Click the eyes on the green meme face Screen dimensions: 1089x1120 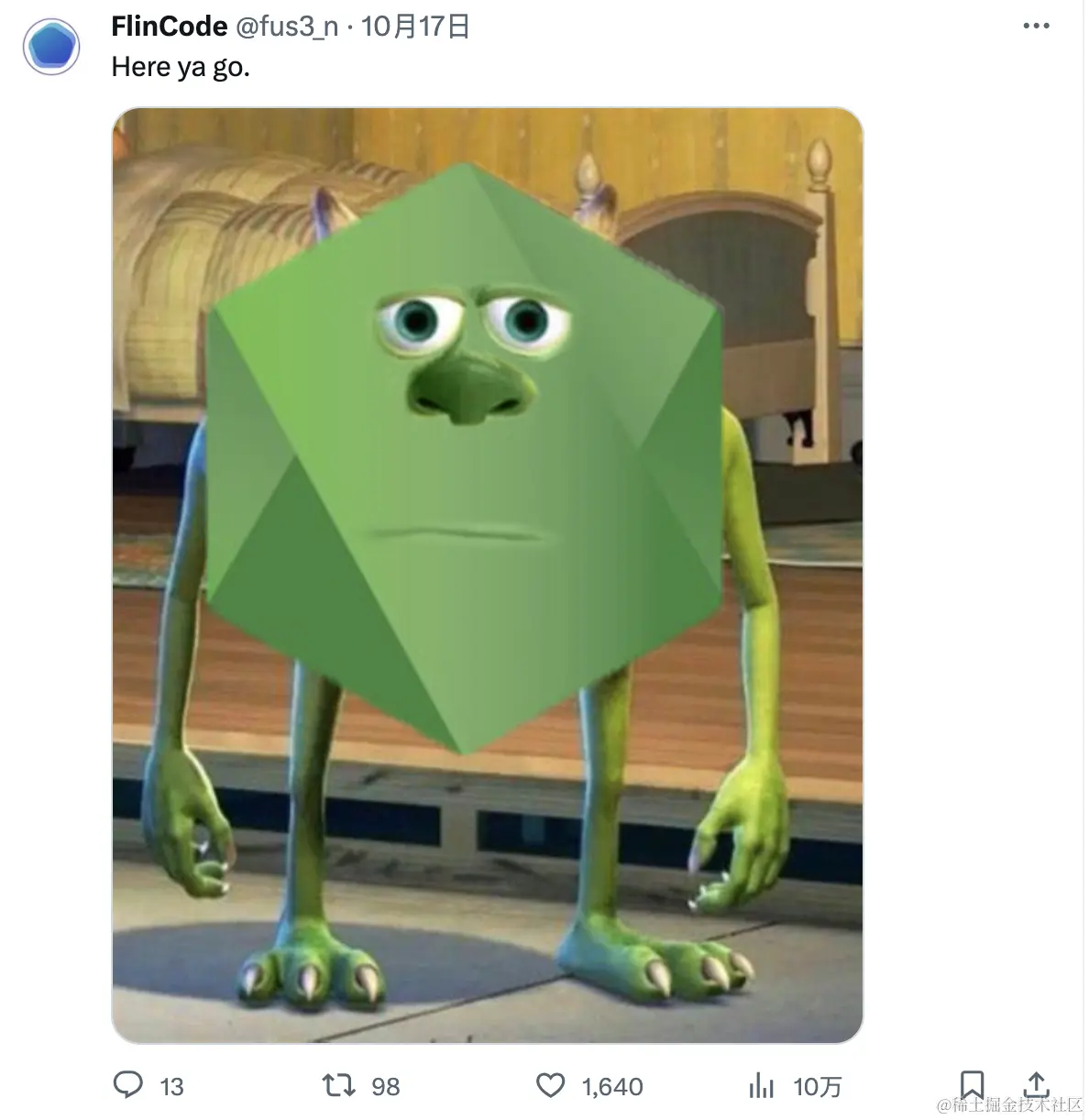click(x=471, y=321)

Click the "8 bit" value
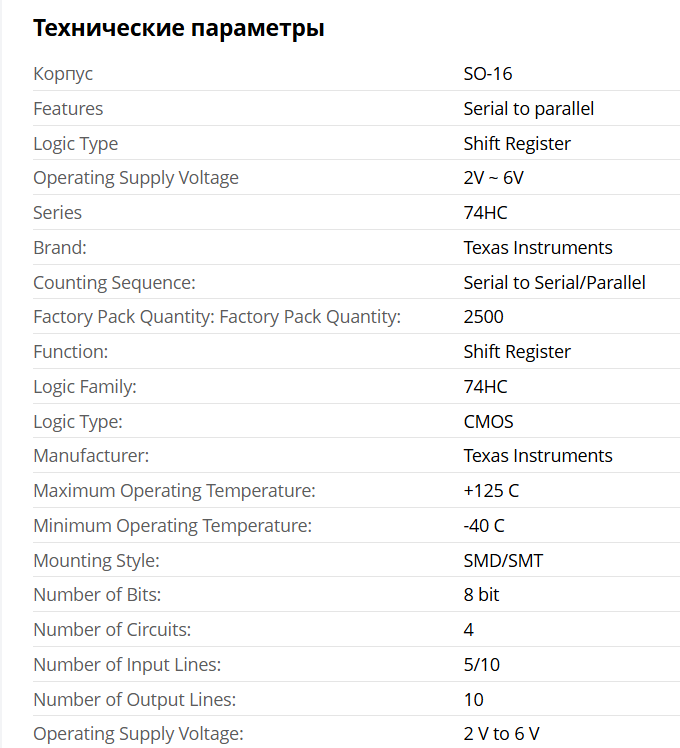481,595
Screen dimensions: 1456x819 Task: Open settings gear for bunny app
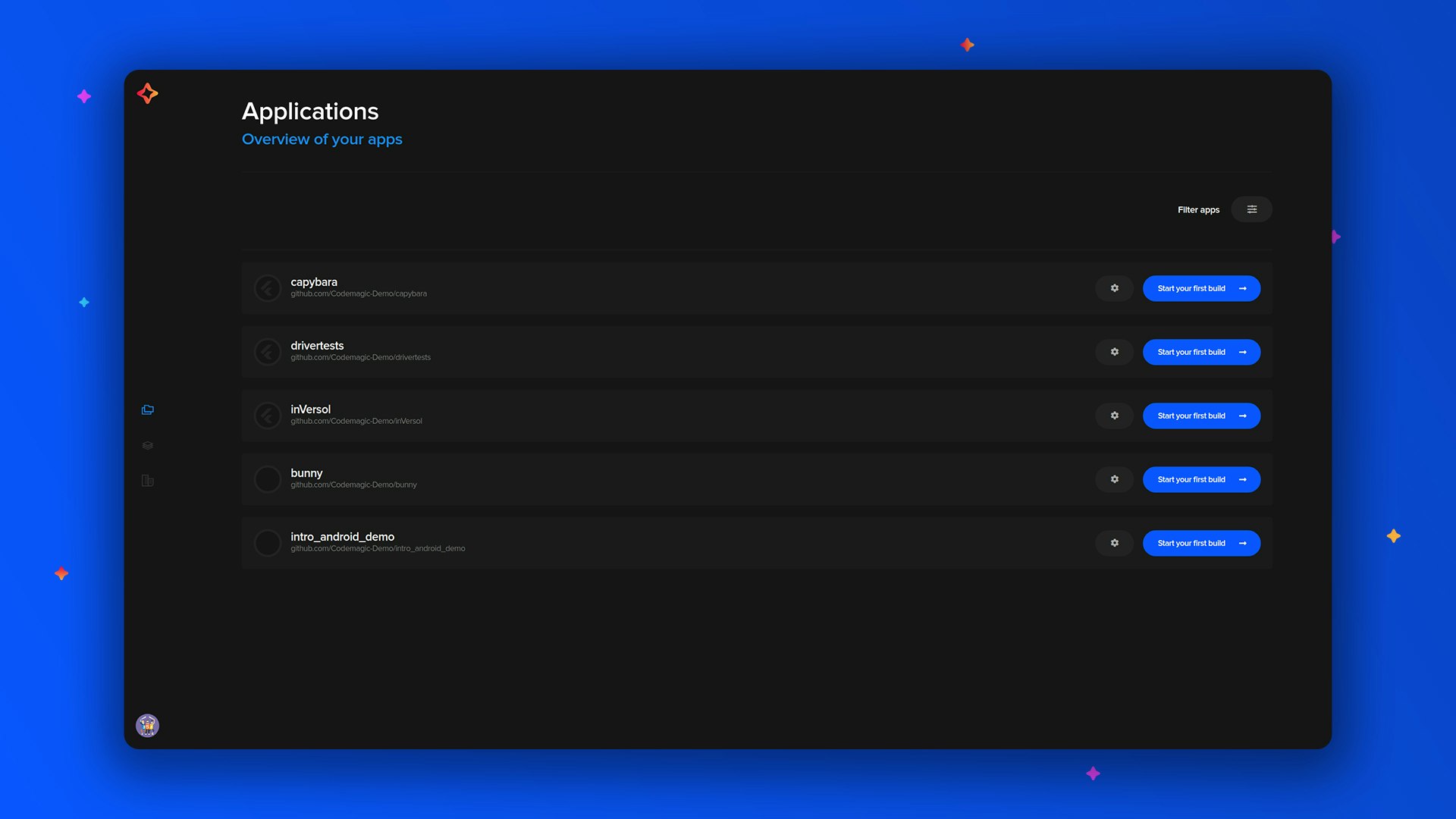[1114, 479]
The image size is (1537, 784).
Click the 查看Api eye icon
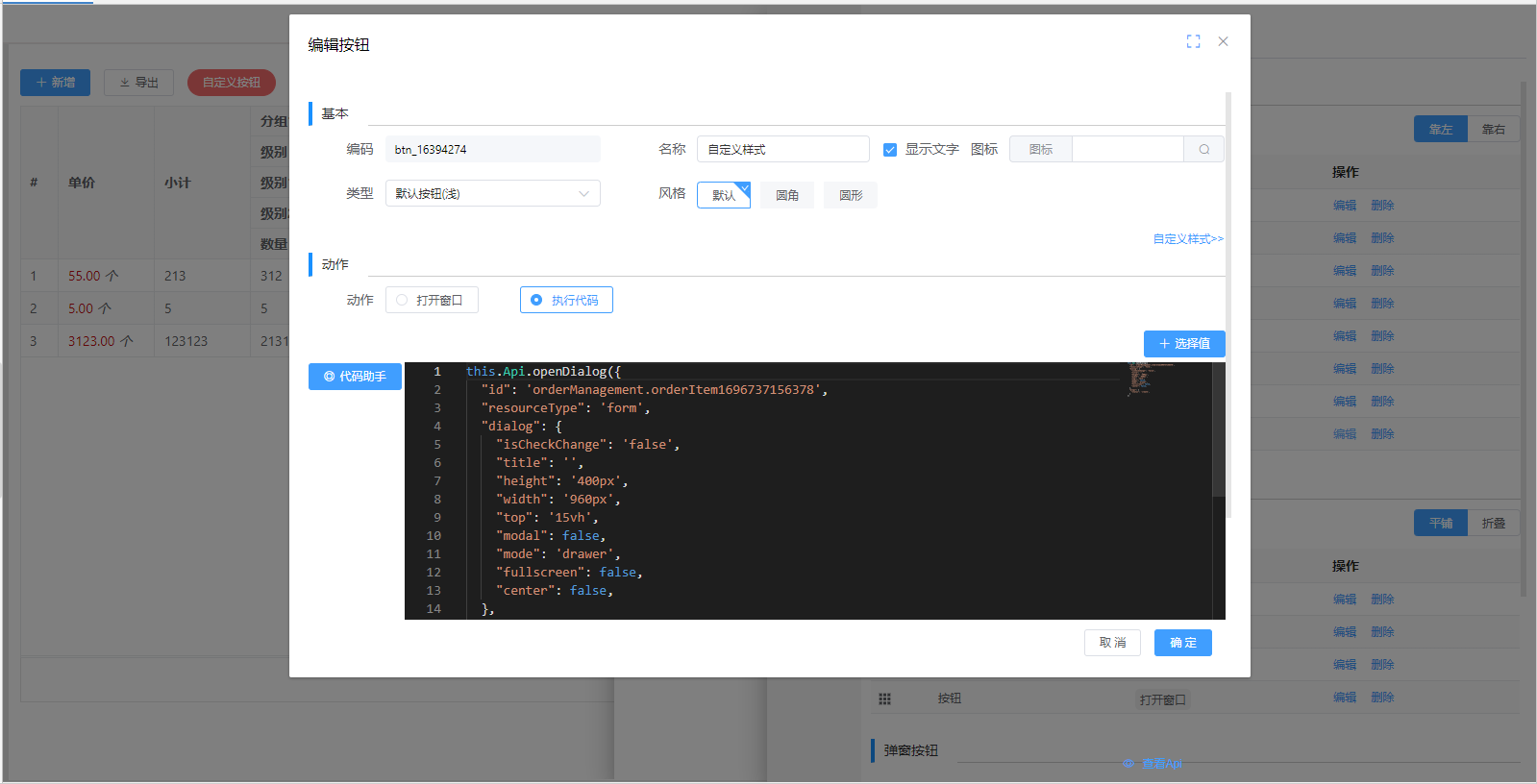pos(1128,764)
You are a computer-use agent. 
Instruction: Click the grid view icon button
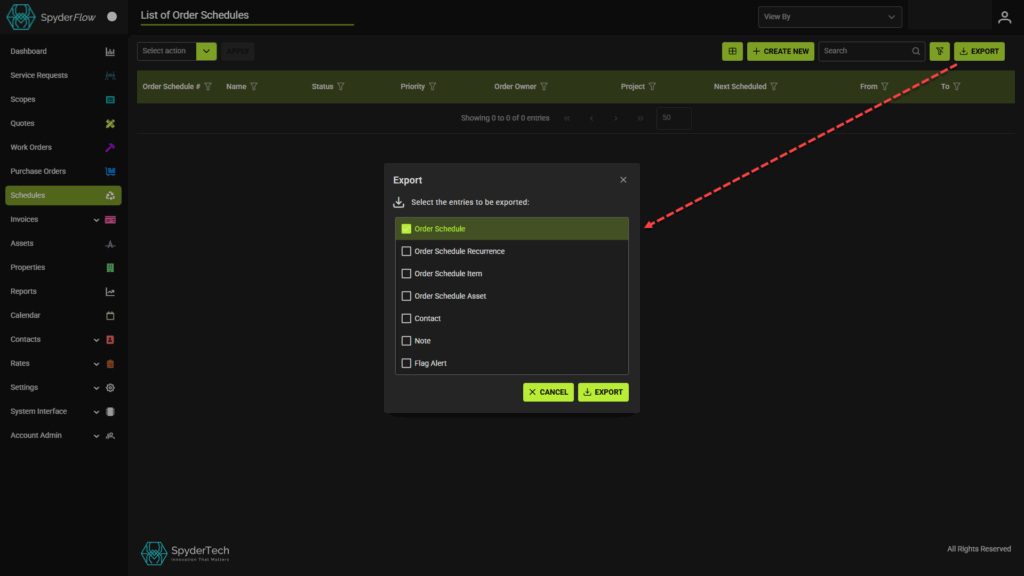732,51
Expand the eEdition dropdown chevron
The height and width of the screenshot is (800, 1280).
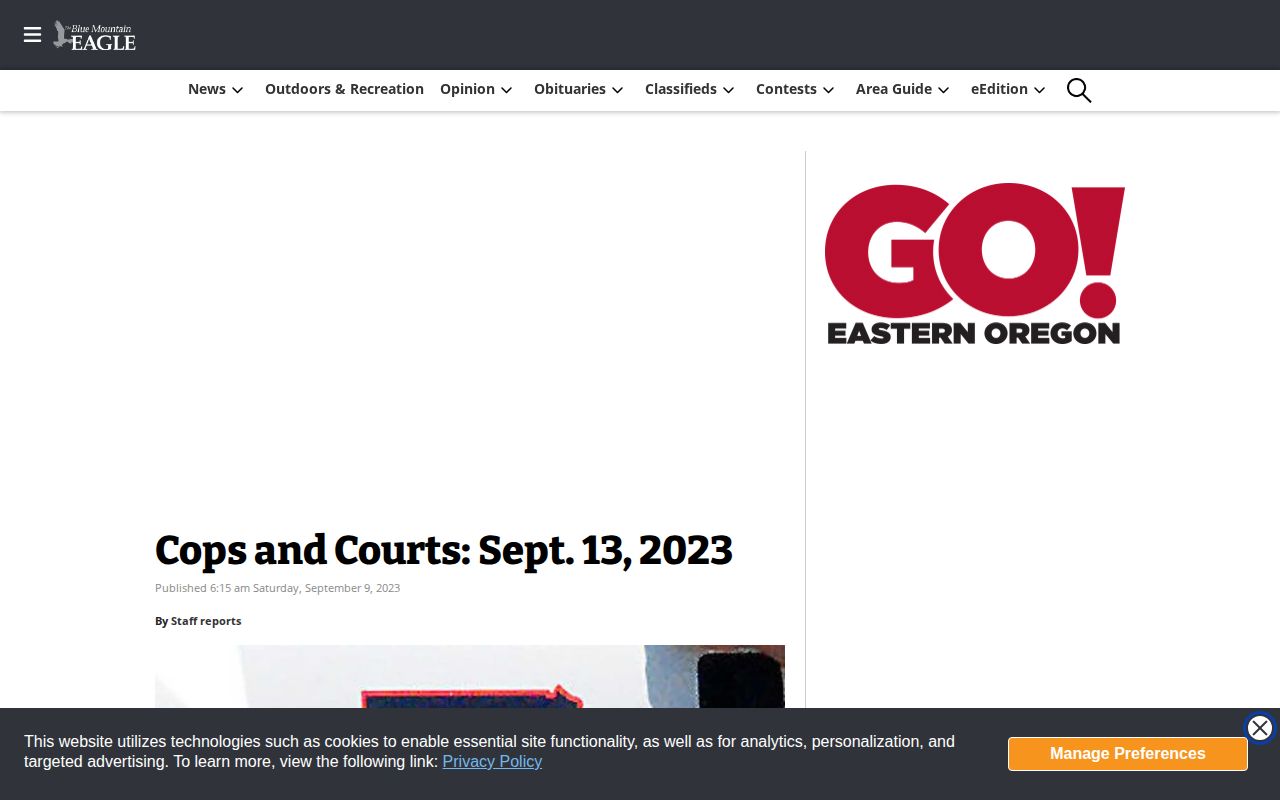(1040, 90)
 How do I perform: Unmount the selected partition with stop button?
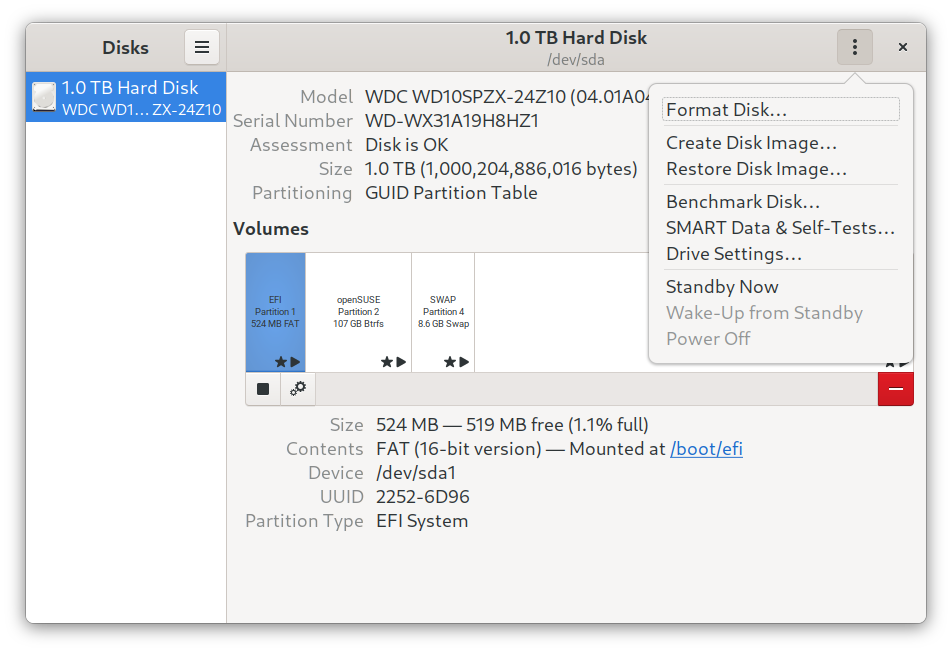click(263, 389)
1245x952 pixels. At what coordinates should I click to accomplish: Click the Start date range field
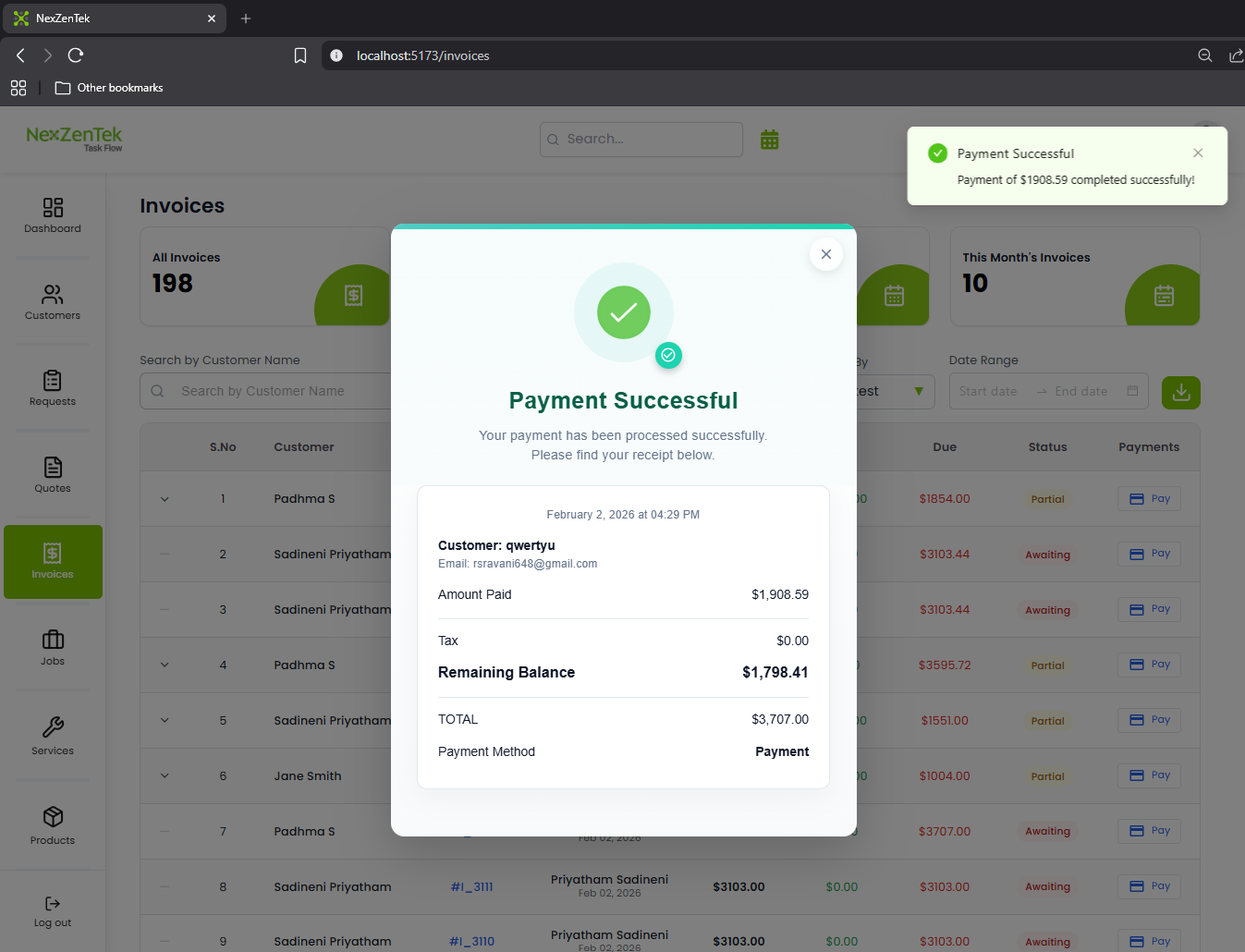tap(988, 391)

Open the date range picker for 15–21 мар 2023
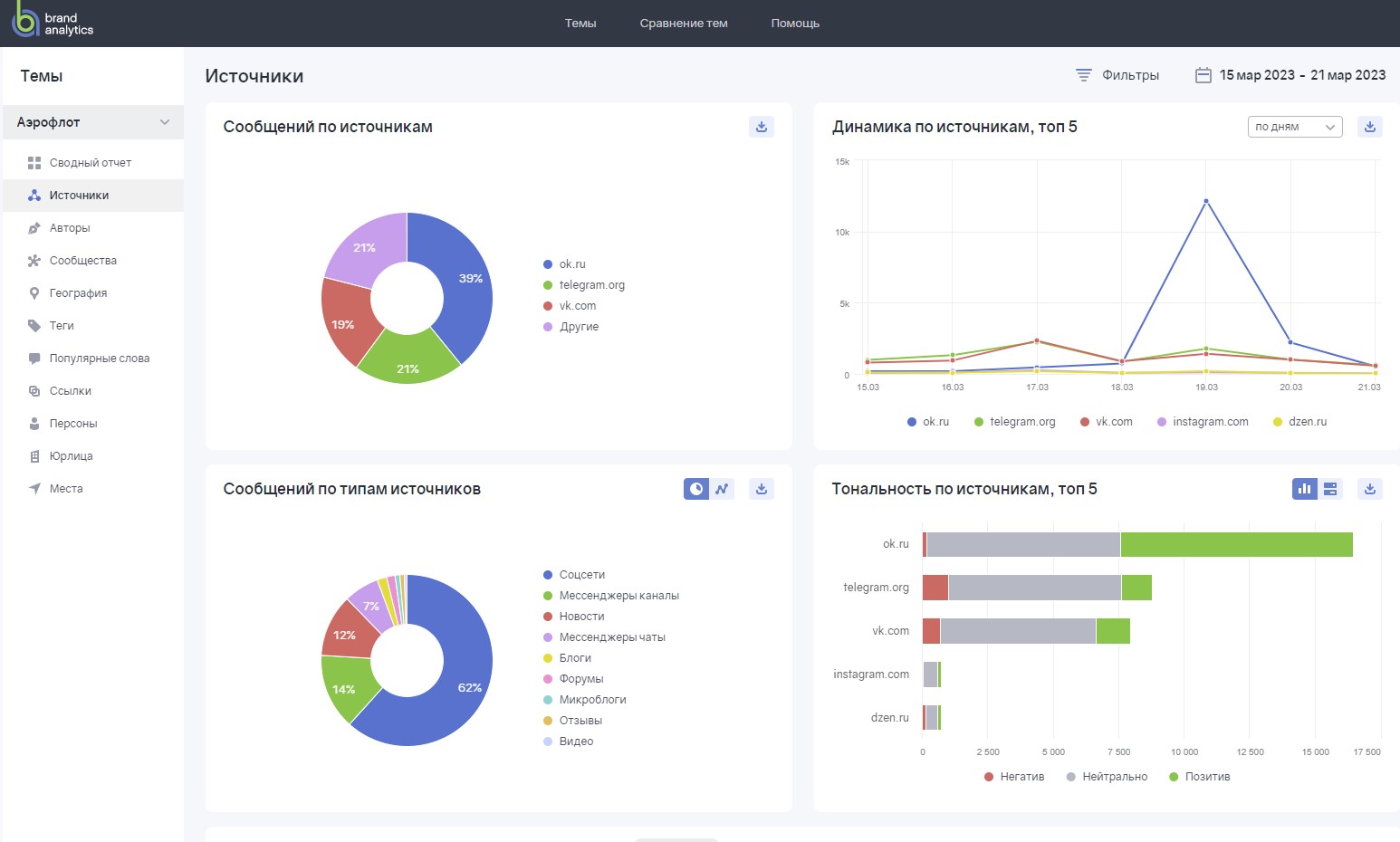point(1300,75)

● **To do**: Extract every line of the records that contains the word "icon" and copy each one as it appears.

● **Reply to the task**:
Click the 查看Api eye icon
Instruction: Click the grid view icon button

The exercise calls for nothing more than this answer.